Stored items from a collection:
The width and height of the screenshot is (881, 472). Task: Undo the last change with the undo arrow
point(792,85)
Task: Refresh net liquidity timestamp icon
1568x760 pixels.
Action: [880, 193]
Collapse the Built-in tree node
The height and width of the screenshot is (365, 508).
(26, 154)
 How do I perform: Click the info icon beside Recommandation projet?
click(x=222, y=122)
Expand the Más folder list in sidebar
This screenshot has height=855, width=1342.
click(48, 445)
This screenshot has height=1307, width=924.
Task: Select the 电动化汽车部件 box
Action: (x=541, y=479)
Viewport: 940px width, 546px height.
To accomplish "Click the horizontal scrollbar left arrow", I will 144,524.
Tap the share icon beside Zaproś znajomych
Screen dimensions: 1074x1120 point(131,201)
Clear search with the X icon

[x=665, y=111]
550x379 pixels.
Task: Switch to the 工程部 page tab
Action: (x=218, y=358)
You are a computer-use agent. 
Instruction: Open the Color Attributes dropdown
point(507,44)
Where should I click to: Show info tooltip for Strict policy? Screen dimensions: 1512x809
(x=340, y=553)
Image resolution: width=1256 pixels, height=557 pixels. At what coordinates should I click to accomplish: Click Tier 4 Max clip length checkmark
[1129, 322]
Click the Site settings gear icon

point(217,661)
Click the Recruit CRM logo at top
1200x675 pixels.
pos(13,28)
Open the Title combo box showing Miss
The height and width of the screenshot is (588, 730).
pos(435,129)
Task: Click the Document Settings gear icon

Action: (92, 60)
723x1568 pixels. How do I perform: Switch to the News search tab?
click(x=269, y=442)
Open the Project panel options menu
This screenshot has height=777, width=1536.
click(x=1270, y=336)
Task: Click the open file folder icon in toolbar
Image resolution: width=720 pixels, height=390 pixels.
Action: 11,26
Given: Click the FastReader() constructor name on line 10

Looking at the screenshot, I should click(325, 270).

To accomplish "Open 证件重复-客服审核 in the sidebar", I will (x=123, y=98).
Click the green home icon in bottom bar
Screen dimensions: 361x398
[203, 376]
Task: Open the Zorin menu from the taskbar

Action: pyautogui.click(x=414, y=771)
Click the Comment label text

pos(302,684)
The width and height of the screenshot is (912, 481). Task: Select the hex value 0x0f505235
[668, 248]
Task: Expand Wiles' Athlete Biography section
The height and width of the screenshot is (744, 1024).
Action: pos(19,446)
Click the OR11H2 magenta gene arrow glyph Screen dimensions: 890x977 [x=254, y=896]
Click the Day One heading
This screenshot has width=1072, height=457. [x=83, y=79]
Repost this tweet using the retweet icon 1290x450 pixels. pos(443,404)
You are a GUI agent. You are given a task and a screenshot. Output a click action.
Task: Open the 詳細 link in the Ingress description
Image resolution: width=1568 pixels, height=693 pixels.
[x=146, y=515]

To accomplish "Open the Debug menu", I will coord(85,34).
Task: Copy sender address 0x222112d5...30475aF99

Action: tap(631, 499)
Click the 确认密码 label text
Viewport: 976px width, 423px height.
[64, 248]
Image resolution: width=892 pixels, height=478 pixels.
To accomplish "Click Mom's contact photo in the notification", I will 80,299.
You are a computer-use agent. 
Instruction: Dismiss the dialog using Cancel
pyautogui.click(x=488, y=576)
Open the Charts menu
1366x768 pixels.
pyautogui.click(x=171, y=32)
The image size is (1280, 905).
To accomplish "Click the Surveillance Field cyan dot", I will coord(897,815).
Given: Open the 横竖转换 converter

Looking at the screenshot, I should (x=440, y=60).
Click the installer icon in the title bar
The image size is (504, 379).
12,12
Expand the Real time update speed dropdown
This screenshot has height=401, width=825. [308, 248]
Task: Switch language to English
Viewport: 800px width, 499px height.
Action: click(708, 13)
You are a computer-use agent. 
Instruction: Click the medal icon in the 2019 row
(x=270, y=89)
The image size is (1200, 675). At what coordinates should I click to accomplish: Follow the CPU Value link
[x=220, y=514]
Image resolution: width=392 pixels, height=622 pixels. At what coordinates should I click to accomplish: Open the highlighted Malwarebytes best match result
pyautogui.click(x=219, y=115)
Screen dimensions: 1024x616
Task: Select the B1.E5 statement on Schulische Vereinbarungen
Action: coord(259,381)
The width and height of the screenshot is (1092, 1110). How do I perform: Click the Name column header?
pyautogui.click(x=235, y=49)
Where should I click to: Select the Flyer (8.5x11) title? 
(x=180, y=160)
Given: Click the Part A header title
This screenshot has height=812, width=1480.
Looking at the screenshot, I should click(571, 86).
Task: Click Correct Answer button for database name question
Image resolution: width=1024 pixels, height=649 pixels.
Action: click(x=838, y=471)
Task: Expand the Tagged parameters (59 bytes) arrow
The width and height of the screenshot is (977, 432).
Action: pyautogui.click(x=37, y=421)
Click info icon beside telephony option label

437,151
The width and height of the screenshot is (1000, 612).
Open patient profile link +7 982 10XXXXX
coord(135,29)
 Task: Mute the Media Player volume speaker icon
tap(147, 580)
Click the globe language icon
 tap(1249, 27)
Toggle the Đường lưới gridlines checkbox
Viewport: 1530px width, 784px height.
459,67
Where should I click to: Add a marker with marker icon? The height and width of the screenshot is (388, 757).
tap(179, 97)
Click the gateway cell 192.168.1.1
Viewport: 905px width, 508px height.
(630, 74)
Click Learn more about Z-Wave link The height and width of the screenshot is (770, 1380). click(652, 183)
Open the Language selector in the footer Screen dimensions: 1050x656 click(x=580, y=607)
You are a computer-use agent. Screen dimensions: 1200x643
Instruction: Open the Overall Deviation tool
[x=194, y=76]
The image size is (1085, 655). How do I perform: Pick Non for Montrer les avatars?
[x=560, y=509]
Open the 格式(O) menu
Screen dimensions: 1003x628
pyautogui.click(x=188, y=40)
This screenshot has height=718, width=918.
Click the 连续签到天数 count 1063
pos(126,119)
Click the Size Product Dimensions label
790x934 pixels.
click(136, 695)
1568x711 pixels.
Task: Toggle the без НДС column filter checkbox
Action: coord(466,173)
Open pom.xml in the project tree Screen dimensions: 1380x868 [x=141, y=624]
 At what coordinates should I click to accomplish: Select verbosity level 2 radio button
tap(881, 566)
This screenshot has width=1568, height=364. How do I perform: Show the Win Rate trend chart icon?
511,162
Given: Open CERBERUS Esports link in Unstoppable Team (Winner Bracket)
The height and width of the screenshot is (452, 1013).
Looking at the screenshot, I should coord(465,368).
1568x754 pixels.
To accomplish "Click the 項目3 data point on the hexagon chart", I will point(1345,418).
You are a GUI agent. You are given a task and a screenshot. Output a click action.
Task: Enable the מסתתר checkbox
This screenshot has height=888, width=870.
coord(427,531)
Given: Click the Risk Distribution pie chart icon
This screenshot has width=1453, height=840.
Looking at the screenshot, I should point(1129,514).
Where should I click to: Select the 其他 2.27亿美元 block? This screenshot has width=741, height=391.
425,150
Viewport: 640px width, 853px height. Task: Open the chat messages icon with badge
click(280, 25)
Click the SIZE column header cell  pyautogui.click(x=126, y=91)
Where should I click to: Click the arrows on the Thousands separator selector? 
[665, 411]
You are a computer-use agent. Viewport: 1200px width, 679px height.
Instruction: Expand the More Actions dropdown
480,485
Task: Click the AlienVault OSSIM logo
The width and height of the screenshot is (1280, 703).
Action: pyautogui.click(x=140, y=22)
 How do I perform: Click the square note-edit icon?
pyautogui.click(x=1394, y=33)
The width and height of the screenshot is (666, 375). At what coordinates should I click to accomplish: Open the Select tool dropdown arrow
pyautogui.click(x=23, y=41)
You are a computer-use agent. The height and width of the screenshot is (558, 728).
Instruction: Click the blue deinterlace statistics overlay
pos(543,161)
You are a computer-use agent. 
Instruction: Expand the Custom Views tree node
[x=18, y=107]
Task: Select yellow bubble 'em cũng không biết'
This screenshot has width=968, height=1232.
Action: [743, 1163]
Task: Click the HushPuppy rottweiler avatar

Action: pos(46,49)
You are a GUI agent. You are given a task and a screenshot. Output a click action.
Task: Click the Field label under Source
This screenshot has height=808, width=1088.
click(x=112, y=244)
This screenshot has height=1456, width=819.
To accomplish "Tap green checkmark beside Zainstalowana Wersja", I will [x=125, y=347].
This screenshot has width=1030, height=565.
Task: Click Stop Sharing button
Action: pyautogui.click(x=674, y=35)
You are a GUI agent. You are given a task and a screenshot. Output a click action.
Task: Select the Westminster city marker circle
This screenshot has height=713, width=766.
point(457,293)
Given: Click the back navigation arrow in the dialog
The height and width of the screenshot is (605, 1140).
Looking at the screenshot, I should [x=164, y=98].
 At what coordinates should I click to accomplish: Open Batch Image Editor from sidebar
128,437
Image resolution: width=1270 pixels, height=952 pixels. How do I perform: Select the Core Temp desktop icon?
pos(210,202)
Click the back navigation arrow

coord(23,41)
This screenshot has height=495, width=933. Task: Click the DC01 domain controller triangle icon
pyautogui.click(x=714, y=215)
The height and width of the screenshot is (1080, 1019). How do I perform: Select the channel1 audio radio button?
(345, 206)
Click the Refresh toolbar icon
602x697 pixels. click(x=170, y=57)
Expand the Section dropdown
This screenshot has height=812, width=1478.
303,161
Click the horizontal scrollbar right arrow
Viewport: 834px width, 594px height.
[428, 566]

◆ WHAT YOU SHOULD DO:
Only lines of the data holding the word "folder" go in the answer. Please copy each of them.

◆ COMPLETED EXERCISE:
Expand the Más folder list in sidebar
Task: Click the open file folder icon in toolbar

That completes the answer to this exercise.